:: WORK ITEM ::
Images stay out; everything else in the records is to be set down exactly.

++++++++++

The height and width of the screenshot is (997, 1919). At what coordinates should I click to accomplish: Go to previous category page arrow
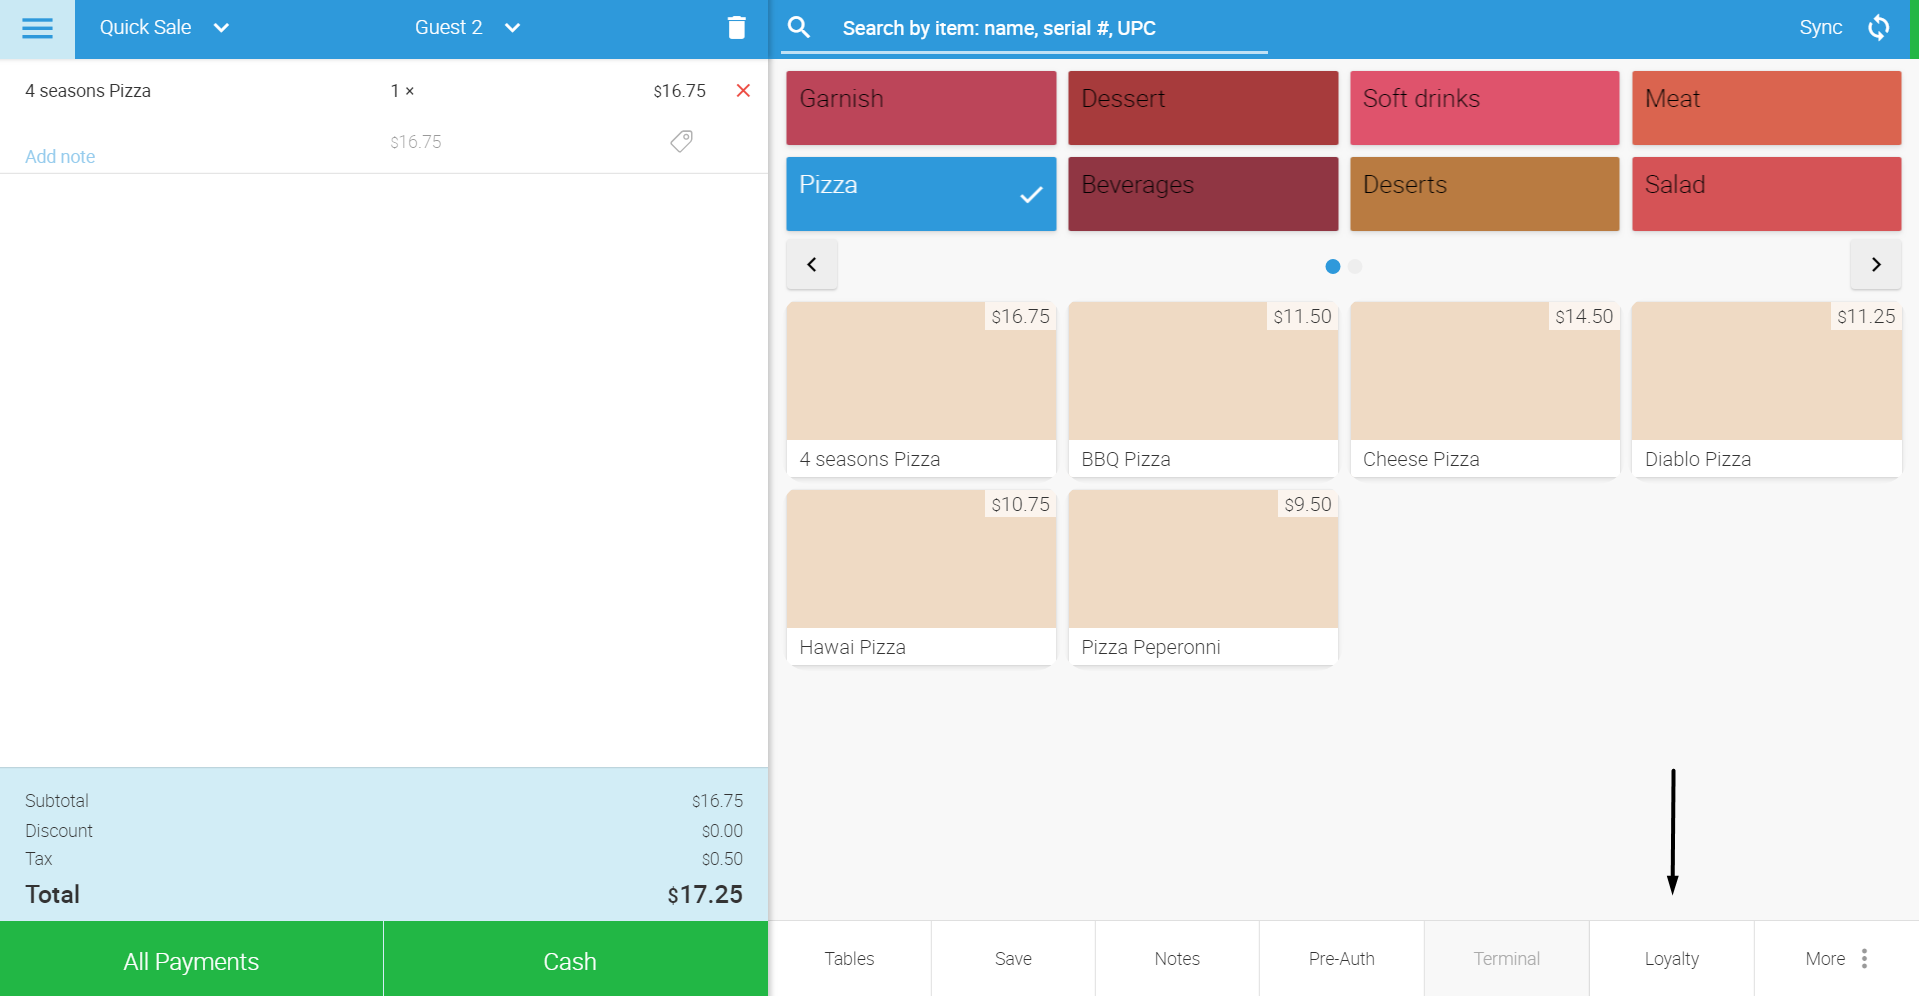click(x=812, y=265)
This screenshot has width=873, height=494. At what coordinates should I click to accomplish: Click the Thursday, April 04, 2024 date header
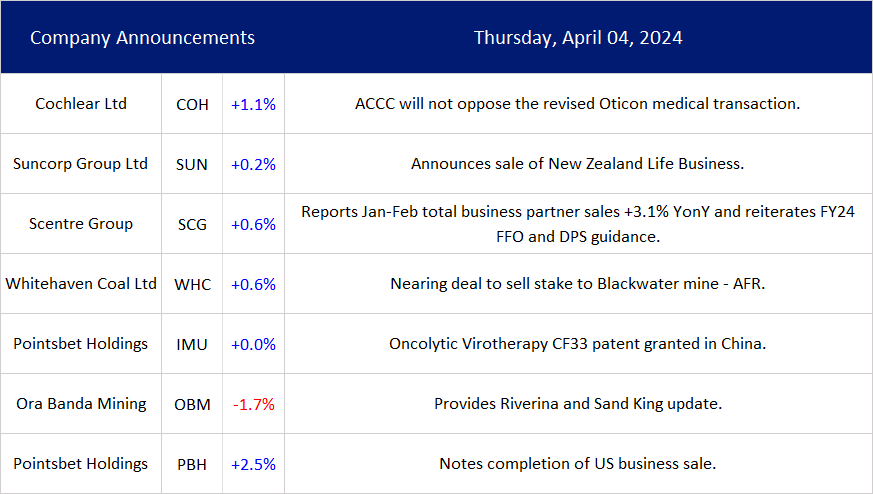578,38
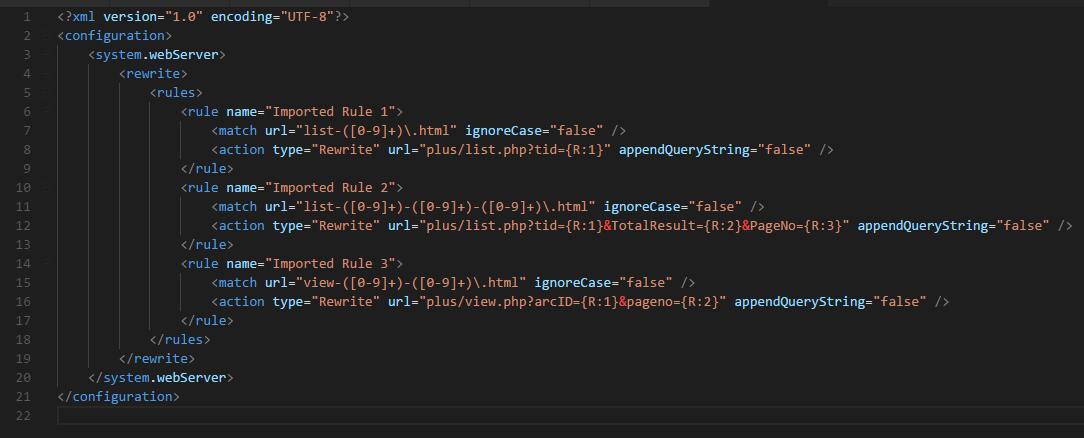Fold the system.webServer block at line 3
The height and width of the screenshot is (438, 1084).
(x=46, y=55)
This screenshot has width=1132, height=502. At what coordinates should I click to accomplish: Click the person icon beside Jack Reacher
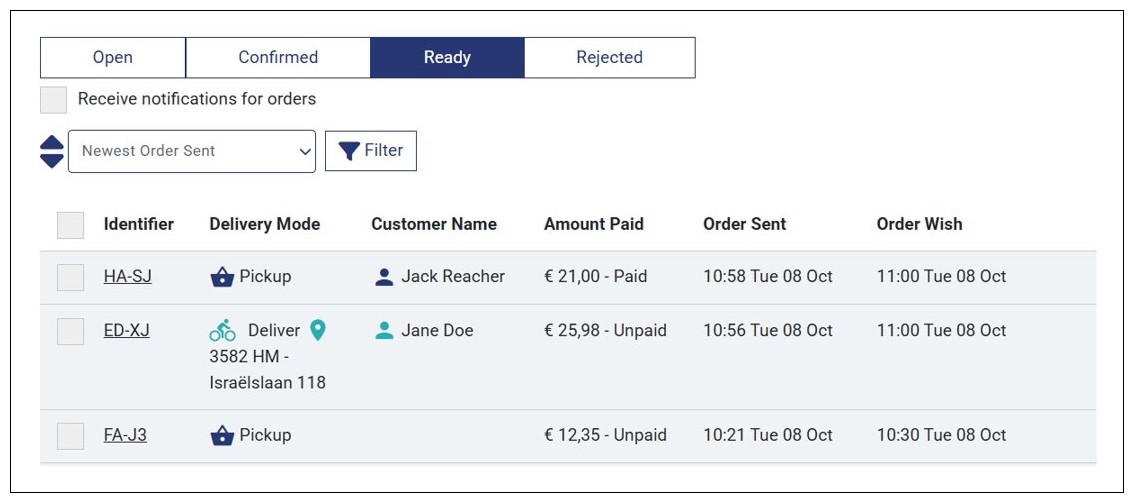pyautogui.click(x=384, y=277)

++++++++++

:: ANSWER TO THE EXERCISE ::
The height and width of the screenshot is (997, 1919). At what coordinates should I click to accomplish: Go to previous category page arrow
click(x=812, y=265)
This screenshot has width=873, height=494. At what coordinates should I click to accomplish: Click the Thursday, April 04, 2024 date header
578,38
Fold the system.webServer block at line 3
The height and width of the screenshot is (438, 1084).
(x=46, y=55)
This screenshot has width=1132, height=502. At what coordinates should I click to accomplish: Click the person icon beside Jack Reacher
pyautogui.click(x=384, y=277)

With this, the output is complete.